If you don’t like over-the-top sweetness, this three layer, extra-chocolately, super-rich cake is not for you. I’ve found so many great cake recipes at Southern Living, and this is no exception:
The main difference from the Baker’s Chocolate box recipe for German Chocolate Cake noted by most reviewers in the comments on this recipe was that it doubles the amount of chocolate. Some comments said the cake fell apart, but that didn’t happen for me. The layers were firm enough to stand up with the icing between the layers and on top.
Other reviewers said you need to make 1.5 times the amount of icing as in this recipe.
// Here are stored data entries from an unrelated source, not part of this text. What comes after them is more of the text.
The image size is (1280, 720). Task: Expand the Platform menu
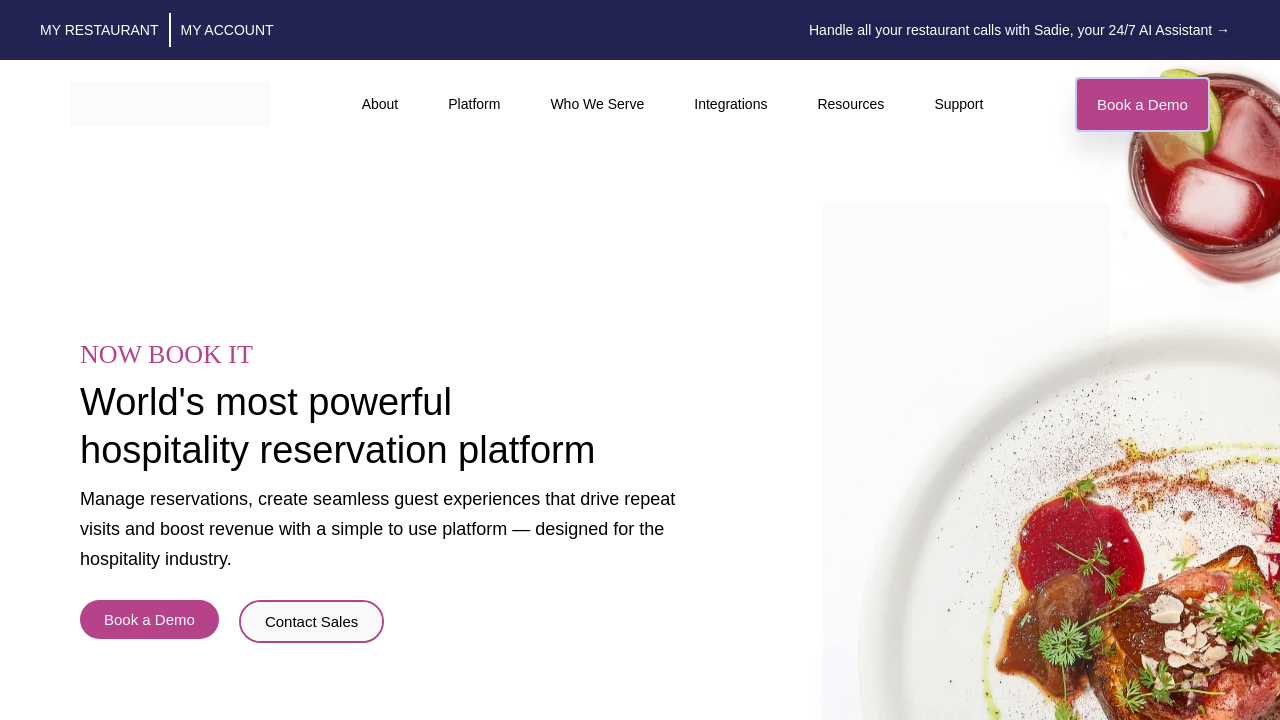click(474, 104)
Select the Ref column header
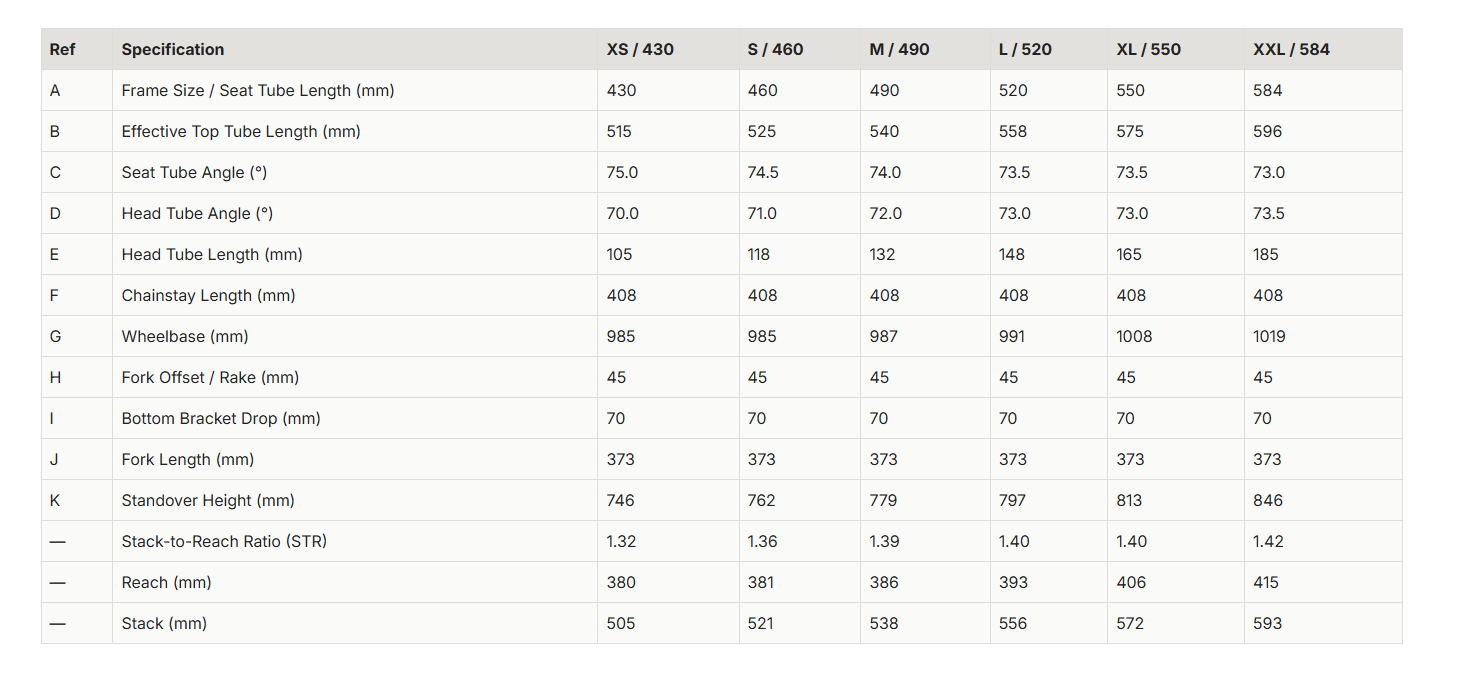This screenshot has width=1460, height=680. click(62, 49)
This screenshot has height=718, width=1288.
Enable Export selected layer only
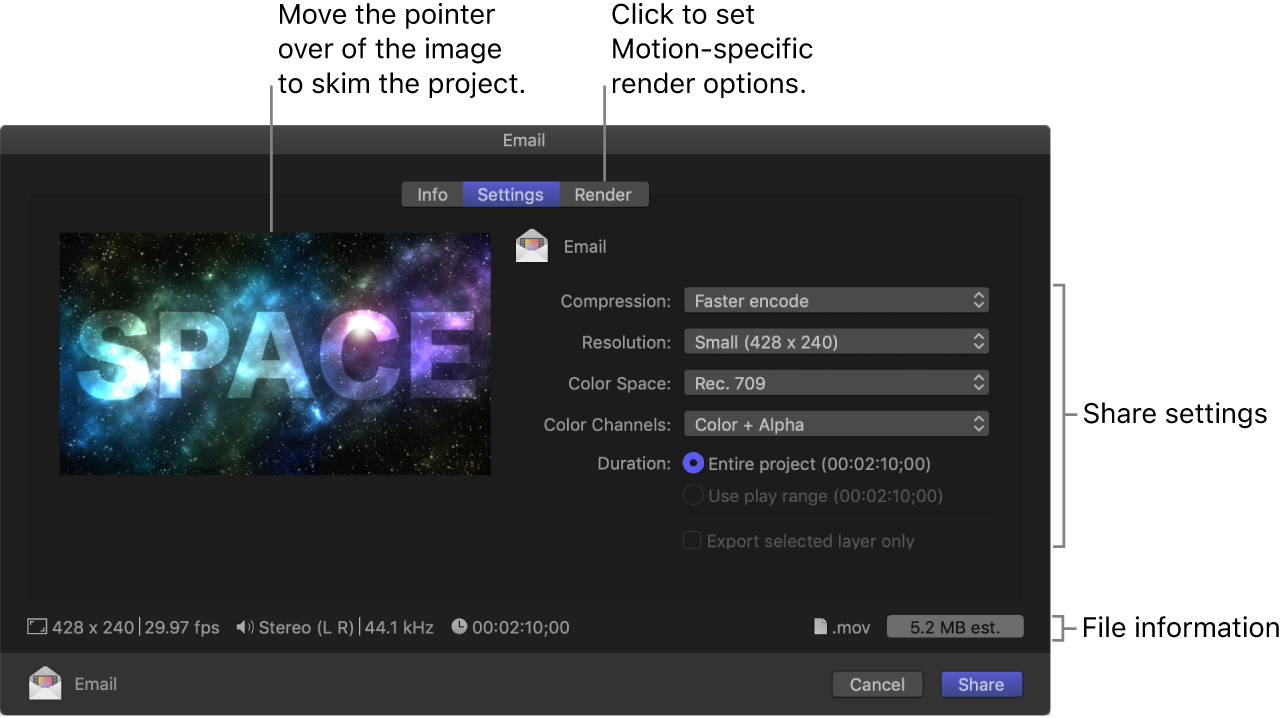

I found the original recipe to make plenty of icing to go between each layer, on top, and cover the sides. I refrigerated the frosted cake overnight and took it out a few hours before serving to get it back to room temperature. I think it was still a bit cool when I cut it, which probably helped it stay together during cutting.
I copied the Southern Living photo and went with chocolate-dipped pecan halves for decoration. Just add some pecan halves to the cookie sheet when you’re roasting the chopped pecans for the icing. Melt some chocolate chips in the microwave, dip the pecan halves in, and put them on a sheet of wax paper to firm up (putting them in the fridge helps). I also made one big chocolate and pecan cluster for the center of the cake.
So, one of the pitfalls of not being able to eat wheat or cow’s milk products is not being able to taste some of the foods I make for others. In this case, it smelled heavenly, the texture looked right, and that’s about all I had to go on. People enjoyed the cake, but it drives me crazy to make something for others without being able to tell if it’s any good. After making it through all the steps without disaster and having the cake hold up for serving, I’ll call it a successful first try.